● PROBLEM DETAILS: Please, without any pictures, transcribe the lines from the one holding "Toggle the camera video button at bottom-left" to the end of the listing, both ends included.

━━━━━ MATERIAL FOR THIS TASK

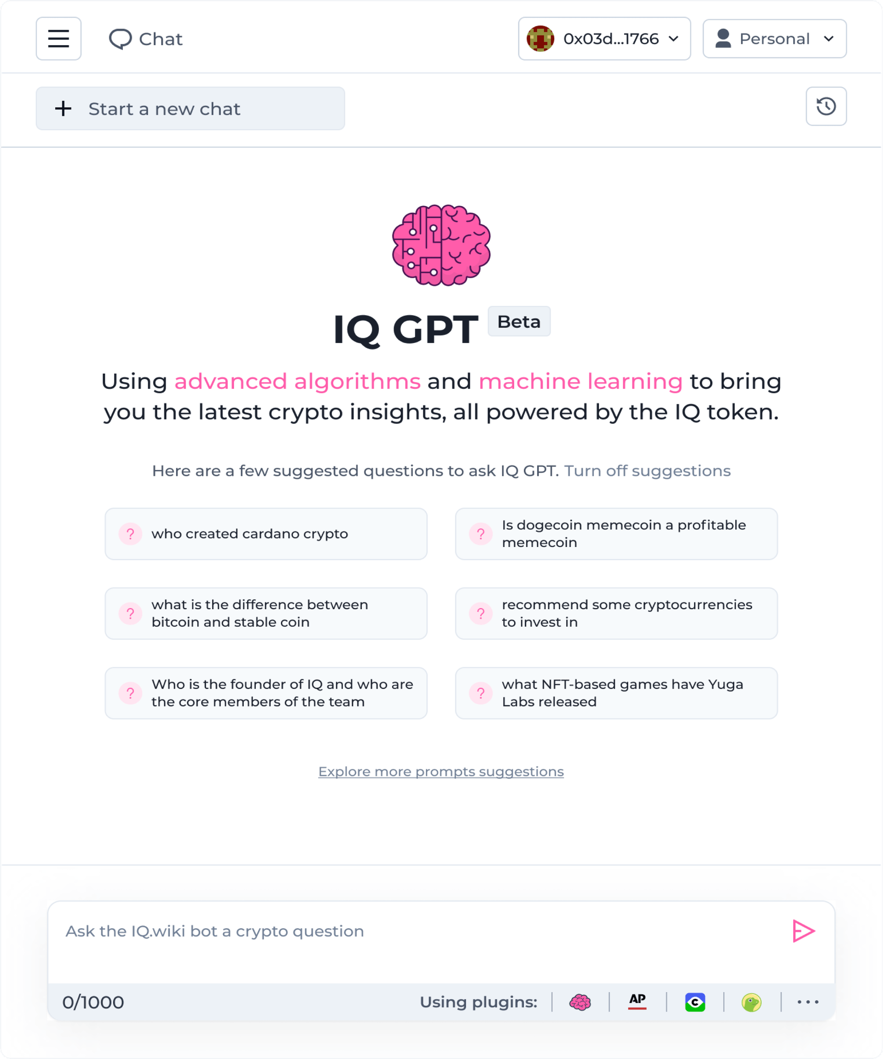Select Chat menu item
Screen dimensions: 883x1059
point(145,39)
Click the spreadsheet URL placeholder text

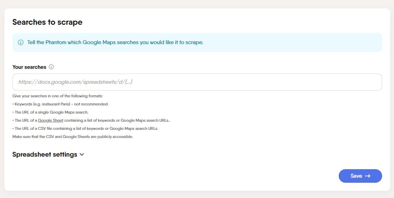point(75,82)
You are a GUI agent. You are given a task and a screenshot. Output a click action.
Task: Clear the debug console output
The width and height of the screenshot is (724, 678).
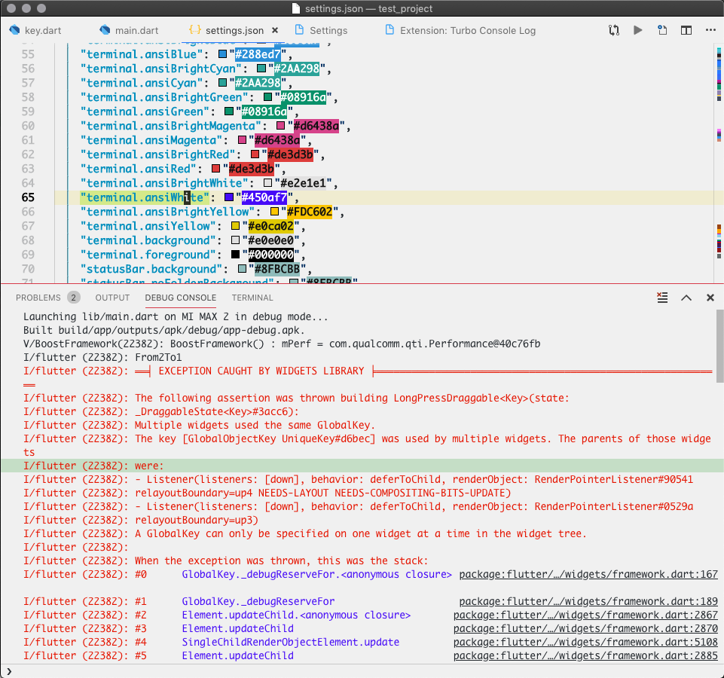[x=661, y=298]
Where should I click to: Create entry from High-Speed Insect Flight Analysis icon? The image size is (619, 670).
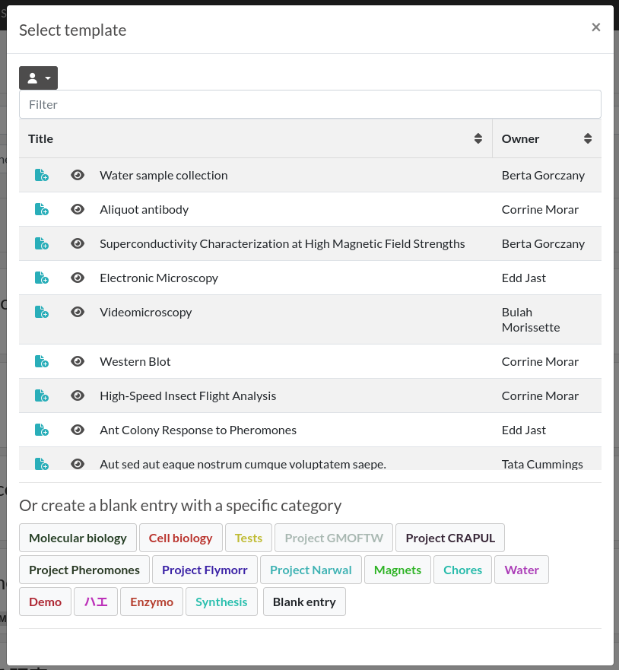point(42,396)
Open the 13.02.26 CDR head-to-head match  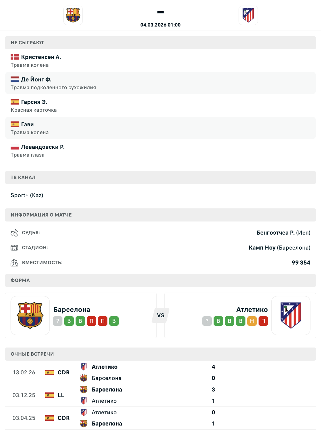(160, 372)
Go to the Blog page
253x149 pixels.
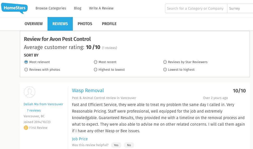point(78,8)
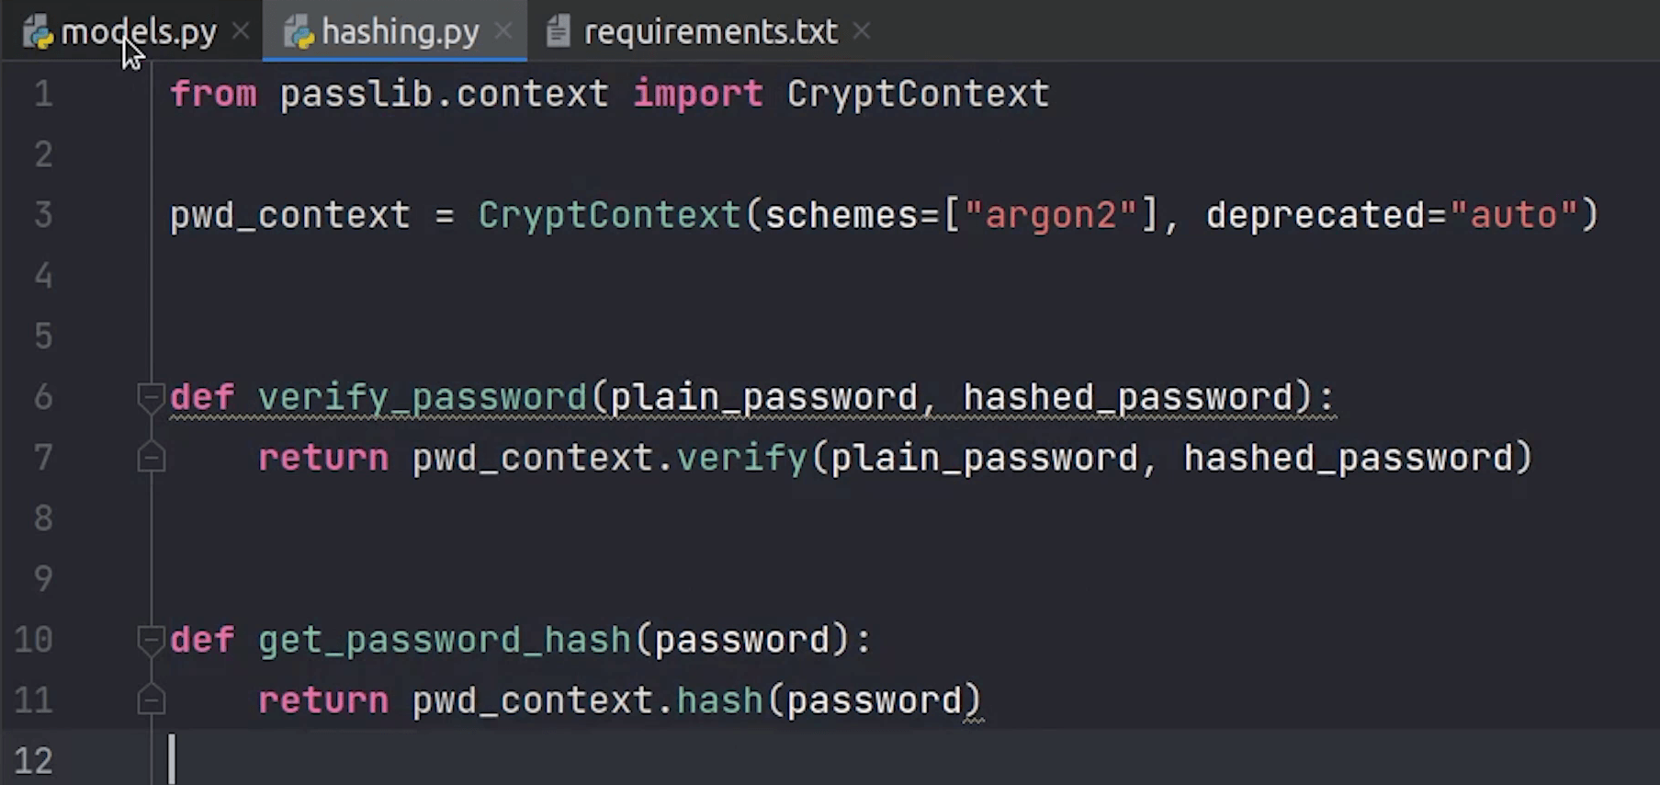Click the Python icon on hashing.py tab
The height and width of the screenshot is (785, 1660).
tap(299, 33)
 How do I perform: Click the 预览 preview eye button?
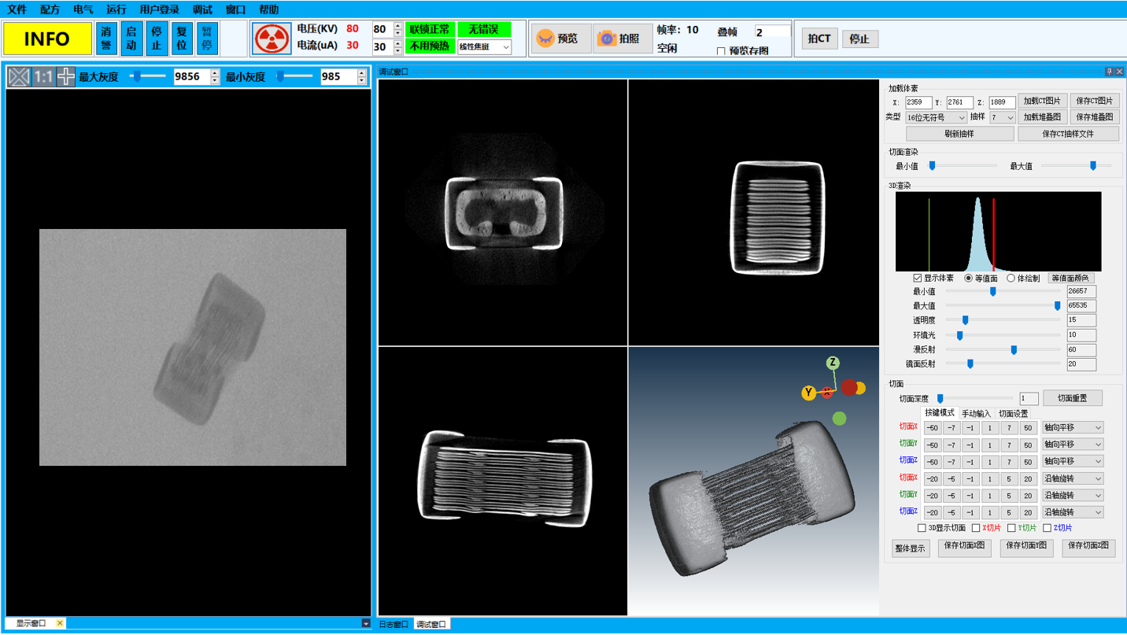point(560,39)
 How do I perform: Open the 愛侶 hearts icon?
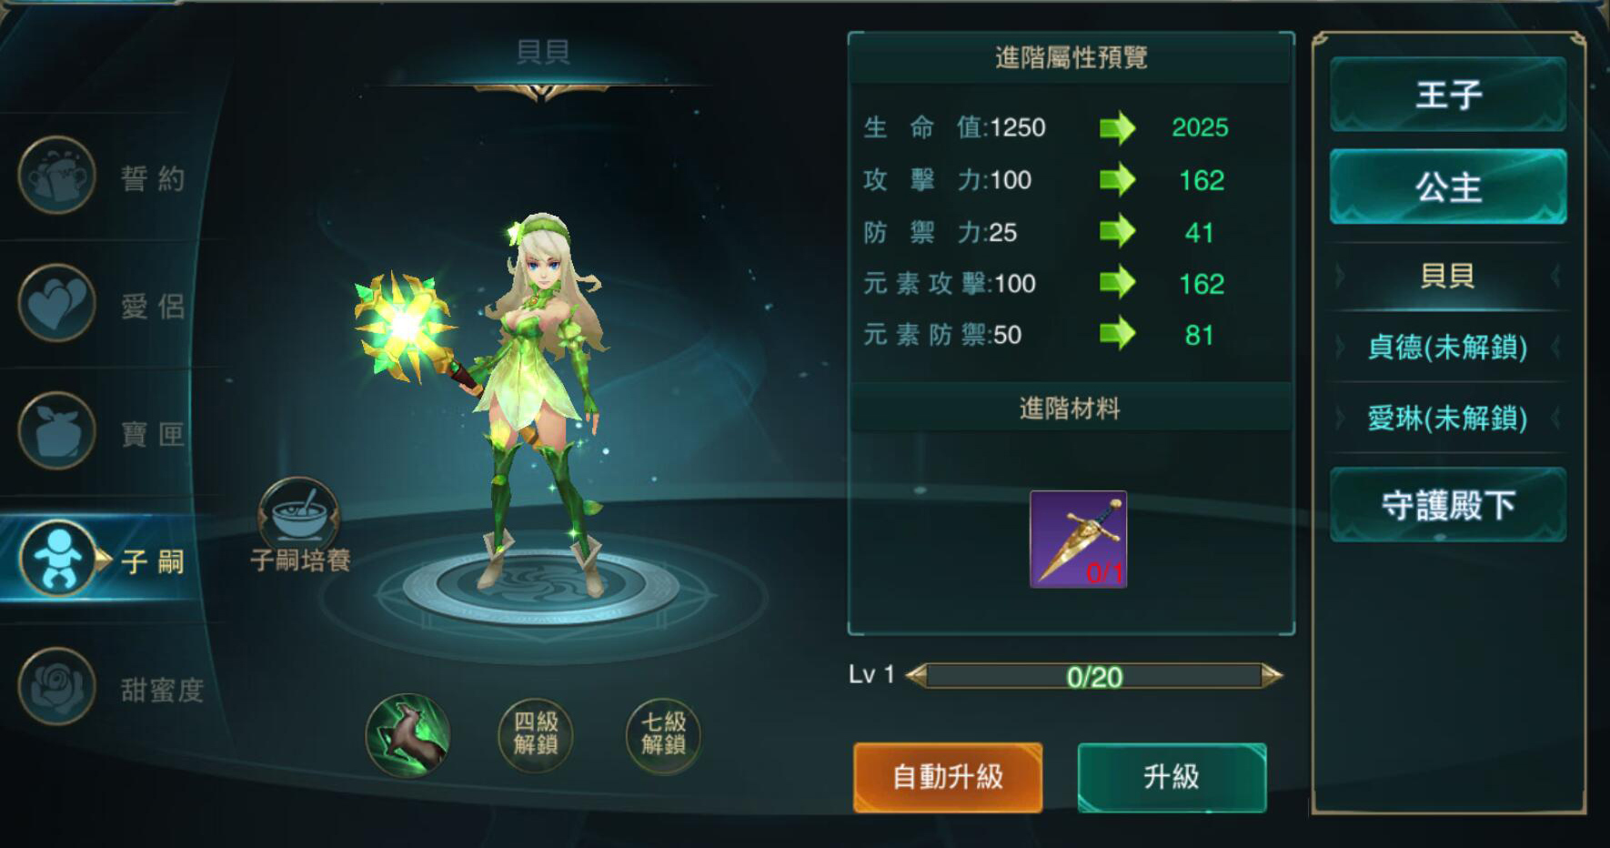pos(57,303)
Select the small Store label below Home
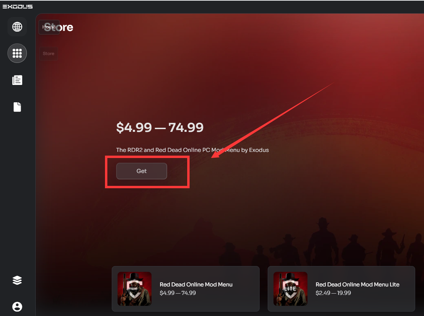Viewport: 424px width, 316px height. [49, 54]
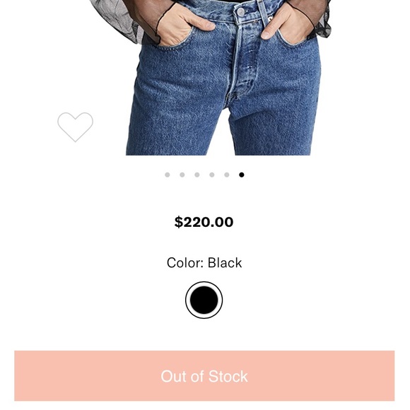Image resolution: width=410 pixels, height=410 pixels.
Task: Choose the Black color swatch
Action: (204, 300)

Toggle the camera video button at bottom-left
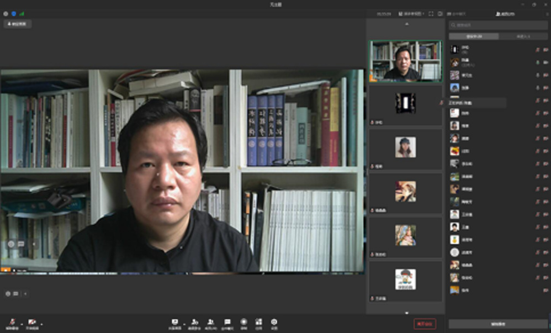pyautogui.click(x=32, y=322)
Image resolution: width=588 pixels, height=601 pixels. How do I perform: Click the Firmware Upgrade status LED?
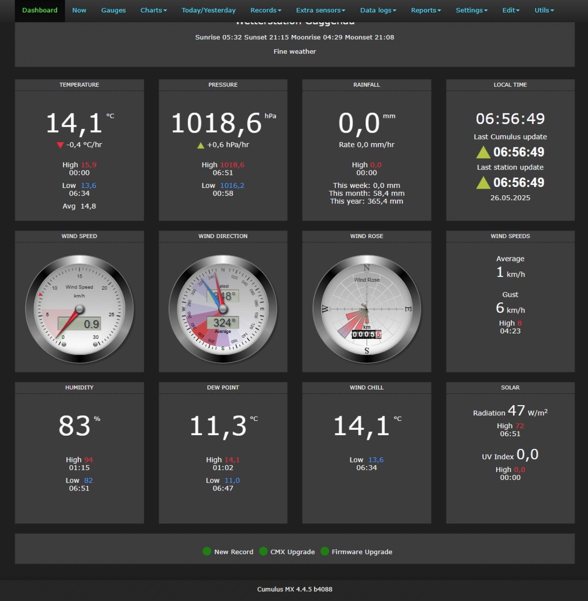[325, 551]
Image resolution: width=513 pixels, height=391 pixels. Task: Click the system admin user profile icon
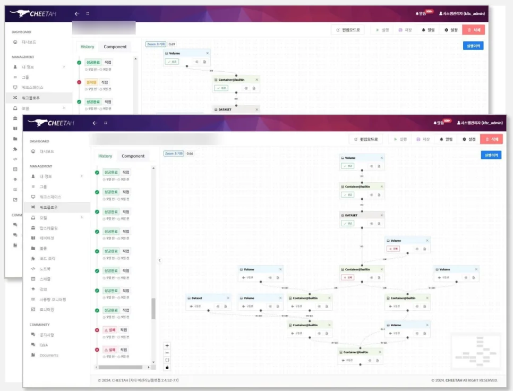(x=459, y=123)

━━━━━━━━━━

● ANSWER AREA:
Toggle the camera video button at bottom-left
pyautogui.click(x=32, y=322)
Image resolution: width=588 pixels, height=601 pixels. How do I perform: Click the Firmware Upgrade status LED?
[325, 551]
Image resolution: width=513 pixels, height=391 pixels. Task: Click the system admin user profile icon
(x=459, y=123)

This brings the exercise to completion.